WHAT IS BEING ASKED: Nothing should be omitted: restate the full listing word for word.

DATASET CONTENT:

-------------------------

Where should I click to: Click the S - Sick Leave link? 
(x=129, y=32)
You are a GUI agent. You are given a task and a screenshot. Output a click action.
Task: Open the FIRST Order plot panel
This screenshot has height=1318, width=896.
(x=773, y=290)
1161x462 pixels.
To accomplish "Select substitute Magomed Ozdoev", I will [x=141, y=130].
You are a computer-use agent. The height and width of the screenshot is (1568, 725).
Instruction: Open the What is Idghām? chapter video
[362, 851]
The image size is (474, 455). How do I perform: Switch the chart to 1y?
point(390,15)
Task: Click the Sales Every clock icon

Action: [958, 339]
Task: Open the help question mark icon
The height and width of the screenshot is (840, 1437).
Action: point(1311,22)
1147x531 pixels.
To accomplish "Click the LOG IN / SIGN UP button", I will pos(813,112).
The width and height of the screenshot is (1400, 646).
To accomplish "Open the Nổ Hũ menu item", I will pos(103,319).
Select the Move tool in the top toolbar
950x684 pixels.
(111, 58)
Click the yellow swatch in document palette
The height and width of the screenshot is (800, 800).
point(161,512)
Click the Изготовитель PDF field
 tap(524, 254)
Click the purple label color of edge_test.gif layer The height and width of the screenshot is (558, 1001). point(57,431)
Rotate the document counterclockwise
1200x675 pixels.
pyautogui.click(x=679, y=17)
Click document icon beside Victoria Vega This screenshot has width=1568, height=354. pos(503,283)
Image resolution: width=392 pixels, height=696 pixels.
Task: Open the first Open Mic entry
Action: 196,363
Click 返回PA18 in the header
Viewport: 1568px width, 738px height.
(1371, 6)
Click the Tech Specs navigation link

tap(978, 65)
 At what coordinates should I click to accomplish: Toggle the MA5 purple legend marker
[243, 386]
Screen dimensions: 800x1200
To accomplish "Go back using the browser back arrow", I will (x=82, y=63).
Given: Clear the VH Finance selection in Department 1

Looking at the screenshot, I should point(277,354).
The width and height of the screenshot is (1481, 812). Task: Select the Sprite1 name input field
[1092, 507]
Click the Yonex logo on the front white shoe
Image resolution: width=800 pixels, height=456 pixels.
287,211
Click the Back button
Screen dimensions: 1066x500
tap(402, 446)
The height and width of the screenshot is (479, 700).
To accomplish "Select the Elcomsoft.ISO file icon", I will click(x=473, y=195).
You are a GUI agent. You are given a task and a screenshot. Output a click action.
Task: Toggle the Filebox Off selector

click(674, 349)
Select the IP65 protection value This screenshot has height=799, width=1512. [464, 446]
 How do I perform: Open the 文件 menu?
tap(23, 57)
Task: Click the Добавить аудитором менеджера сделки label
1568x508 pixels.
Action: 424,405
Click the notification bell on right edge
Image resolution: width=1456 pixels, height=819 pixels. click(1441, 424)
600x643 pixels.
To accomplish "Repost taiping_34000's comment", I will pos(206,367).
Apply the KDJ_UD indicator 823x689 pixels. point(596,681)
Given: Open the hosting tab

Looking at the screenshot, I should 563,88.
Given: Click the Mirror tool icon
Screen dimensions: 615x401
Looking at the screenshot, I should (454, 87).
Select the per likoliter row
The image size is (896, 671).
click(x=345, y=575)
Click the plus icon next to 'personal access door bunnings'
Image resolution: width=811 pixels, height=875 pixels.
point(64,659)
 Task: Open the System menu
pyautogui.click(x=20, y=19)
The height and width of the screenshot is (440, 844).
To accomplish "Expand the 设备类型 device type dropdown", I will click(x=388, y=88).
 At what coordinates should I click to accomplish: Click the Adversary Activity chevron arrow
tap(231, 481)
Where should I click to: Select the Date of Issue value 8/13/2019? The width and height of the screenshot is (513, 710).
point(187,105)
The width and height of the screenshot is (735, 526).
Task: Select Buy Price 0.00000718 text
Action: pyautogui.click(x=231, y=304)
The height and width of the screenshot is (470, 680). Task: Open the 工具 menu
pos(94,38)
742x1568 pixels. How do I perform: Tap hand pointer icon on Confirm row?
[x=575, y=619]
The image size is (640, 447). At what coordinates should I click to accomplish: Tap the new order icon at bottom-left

-------------------------

ANSWER FOR THE TASK:
Where should I click to: Click the S - Sick Leave link? 
(x=129, y=32)
You are a GUI agent. You are given a task and a screenshot. Output a click action.
Task: Open the FIRST Order plot panel
This screenshot has height=1318, width=896.
(x=773, y=290)
1161x462 pixels.
To accomplish "Select substitute Magomed Ozdoev", I will [x=141, y=130].
You are a computer-use agent. The height and width of the screenshot is (1568, 725).
Instruction: Open the What is Idghām? chapter video
[362, 851]
The image size is (474, 455). How do I perform: Switch the chart to 1y?
point(390,15)
Task: Click the Sales Every clock icon

Action: [958, 339]
Task: Open the help question mark icon
The height and width of the screenshot is (840, 1437).
Action: point(1311,22)
1147x531 pixels.
To accomplish "Click the LOG IN / SIGN UP button", I will pos(813,112).
The width and height of the screenshot is (1400, 646).
To accomplish "Open the Nổ Hũ menu item", I will pos(103,319).
Select the Move tool in the top toolbar
950x684 pixels.
(111, 58)
Click the yellow swatch in document palette
The height and width of the screenshot is (800, 800).
point(161,512)
Click the Изготовитель PDF field
 tap(524, 254)
Click the purple label color of edge_test.gif layer The height and width of the screenshot is (558, 1001). point(57,431)
Rotate the document counterclockwise
1200x675 pixels.
pyautogui.click(x=679, y=17)
Click document icon beside Victoria Vega This screenshot has width=1568, height=354. pos(503,283)
Image resolution: width=392 pixels, height=696 pixels.
Task: Open the first Open Mic entry
Action: 196,363
Click 返回PA18 in the header
Viewport: 1568px width, 738px height.
(1371, 6)
Click the Tech Specs navigation link

tap(978, 65)
 At what coordinates should I click to accomplish: Toggle the MA5 purple legend marker
[243, 386]
Screen dimensions: 800x1200
To accomplish "Go back using the browser back arrow", I will (x=82, y=63).
Given: Clear the VH Finance selection in Department 1

Looking at the screenshot, I should point(277,354).
The width and height of the screenshot is (1481, 812). Task: Select the Sprite1 name input field
[1092, 507]
Click the Yonex logo on the front white shoe
Image resolution: width=800 pixels, height=456 pixels.
287,211
Click the Back button
Screen dimensions: 1066x500
tap(402, 446)
The height and width of the screenshot is (479, 700).
To accomplish "Select the Elcomsoft.ISO file icon", I will click(x=473, y=195).
You are a GUI agent. You are given a task and a screenshot. Output a click action.
Task: Toggle the Filebox Off selector

click(674, 349)
Select the IP65 protection value This screenshot has height=799, width=1512. [464, 446]
 How do I perform: Open the 文件 menu?
tap(23, 57)
Task: Click the Добавить аудитором менеджера сделки label
1568x508 pixels.
Action: 424,405
Click the notification bell on right edge
Image resolution: width=1456 pixels, height=819 pixels. click(1441, 424)
600x643 pixels.
To accomplish "Repost taiping_34000's comment", I will pos(206,367).
Apply the KDJ_UD indicator 823x689 pixels. point(596,681)
Given: Open the hosting tab

Looking at the screenshot, I should 563,88.
Given: Click the Mirror tool icon
Screen dimensions: 615x401
Looking at the screenshot, I should (454, 87).
Select the per likoliter row
The image size is (896, 671).
click(x=345, y=575)
Click the plus icon next to 'personal access door bunnings'
Image resolution: width=811 pixels, height=875 pixels.
point(64,659)
 Task: Open the System menu
pyautogui.click(x=20, y=19)
The height and width of the screenshot is (440, 844).
To accomplish "Expand the 设备类型 device type dropdown", I will click(x=388, y=88).
 At what coordinates should I click to accomplish: Click the Adversary Activity chevron arrow
tap(231, 481)
Where should I click to: Select the Date of Issue value 8/13/2019? The width and height of the screenshot is (513, 710).
point(187,105)
The width and height of the screenshot is (735, 526).
Task: Select Buy Price 0.00000718 text
Action: pyautogui.click(x=231, y=304)
The height and width of the screenshot is (470, 680). Task: Open the 工具 menu
pos(94,38)
742x1568 pixels. How do I perform: Tap hand pointer icon on Confirm row?
[x=575, y=619]
The image size is (640, 447). At what coordinates should I click to accomplish: Tap the new order icon at bottom-left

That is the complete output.